Thursday, January 6, 2011

Gratefully Yours


As 2011 begins, I find myself counting my blessings. It requires a lot of helping hands to keep me rolling along. My husband Tom prepares food for me, lifts me into and out of bed everyday, pays my bills, and does the thousand little things my hands can’t perform anymore. Our friend Duane gets me through the shower three times a week and shaves and dresses me. A fresh shave is something I took for granted for many years, but now I particularly appreciate how it helps me put my best face forward.

I go to a local hotel to get my haircut and a doorman at the front of the hotel always opens the door for me. I used to be a little embarrassed by that much attention, but now it's just about the only way I can get in.

I had some trouble with my computer last week so we called our friend Mike. It wasn't just that his hands were better with cables and keyboards, his expertise got me back and running in a couple of hours.
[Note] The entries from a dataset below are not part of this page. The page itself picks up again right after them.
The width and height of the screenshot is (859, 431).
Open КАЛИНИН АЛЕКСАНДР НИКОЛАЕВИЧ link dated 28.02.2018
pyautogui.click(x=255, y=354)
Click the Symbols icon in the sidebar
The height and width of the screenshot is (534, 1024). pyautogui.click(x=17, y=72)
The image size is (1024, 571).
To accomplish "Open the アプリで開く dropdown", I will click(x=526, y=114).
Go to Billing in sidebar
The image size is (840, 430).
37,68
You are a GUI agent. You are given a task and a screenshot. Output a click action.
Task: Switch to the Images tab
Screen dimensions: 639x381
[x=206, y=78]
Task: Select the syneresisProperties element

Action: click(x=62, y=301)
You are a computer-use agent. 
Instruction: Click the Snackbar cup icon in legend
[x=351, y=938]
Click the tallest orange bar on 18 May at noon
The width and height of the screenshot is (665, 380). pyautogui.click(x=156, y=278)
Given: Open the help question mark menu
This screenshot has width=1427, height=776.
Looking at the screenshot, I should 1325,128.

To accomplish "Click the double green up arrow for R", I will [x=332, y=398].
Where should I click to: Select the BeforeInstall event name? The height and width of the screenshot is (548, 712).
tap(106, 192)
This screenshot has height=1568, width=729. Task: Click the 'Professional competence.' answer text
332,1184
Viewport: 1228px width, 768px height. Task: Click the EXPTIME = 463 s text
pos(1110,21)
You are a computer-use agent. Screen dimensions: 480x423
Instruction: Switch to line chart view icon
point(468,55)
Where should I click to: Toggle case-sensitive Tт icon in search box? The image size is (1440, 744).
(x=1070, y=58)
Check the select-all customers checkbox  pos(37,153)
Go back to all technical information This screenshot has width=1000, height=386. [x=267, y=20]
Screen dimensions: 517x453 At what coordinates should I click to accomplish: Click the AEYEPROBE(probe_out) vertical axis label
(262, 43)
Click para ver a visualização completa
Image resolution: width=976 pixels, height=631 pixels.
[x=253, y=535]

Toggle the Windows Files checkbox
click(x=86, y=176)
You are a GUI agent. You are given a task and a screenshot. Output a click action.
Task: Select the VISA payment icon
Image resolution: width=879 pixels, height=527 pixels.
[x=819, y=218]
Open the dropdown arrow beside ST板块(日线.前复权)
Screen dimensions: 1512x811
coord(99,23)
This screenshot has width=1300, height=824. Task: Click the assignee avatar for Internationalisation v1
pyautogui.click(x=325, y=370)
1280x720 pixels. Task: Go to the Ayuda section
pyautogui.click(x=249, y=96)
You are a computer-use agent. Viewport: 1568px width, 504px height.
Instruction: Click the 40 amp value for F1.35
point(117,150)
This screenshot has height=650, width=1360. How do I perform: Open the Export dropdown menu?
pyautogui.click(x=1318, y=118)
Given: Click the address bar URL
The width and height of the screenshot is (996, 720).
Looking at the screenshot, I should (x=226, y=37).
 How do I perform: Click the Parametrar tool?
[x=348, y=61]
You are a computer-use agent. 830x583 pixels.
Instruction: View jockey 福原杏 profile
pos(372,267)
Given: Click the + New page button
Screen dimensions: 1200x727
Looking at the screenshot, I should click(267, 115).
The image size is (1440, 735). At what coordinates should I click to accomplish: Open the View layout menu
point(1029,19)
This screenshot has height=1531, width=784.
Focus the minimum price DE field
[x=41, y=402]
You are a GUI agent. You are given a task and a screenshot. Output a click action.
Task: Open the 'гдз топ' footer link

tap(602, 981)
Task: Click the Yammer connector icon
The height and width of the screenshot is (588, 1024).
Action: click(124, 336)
Last week while Tom was out of town, our friends Jim and Pat brought over a meal they had lovingly prepared themselves. Carl stayed with me all week to take over the responsibilities that Tom usually fulfills. Last month I was home alone during the day and I really wanted something to drink. I had a small bottle of cranberry juice but I couldn’t open it; my hands just weren’t strong enough. So I put the bottle in my lap and rolled to the elevator thinking I might find a friendly neighbor eventually. Before too long an electrician, repairing some lights in the hallway, came along and provided a helping hand. The list goes on… but you get the idea. Happy 2011, may you know even half the generosity that I do this year.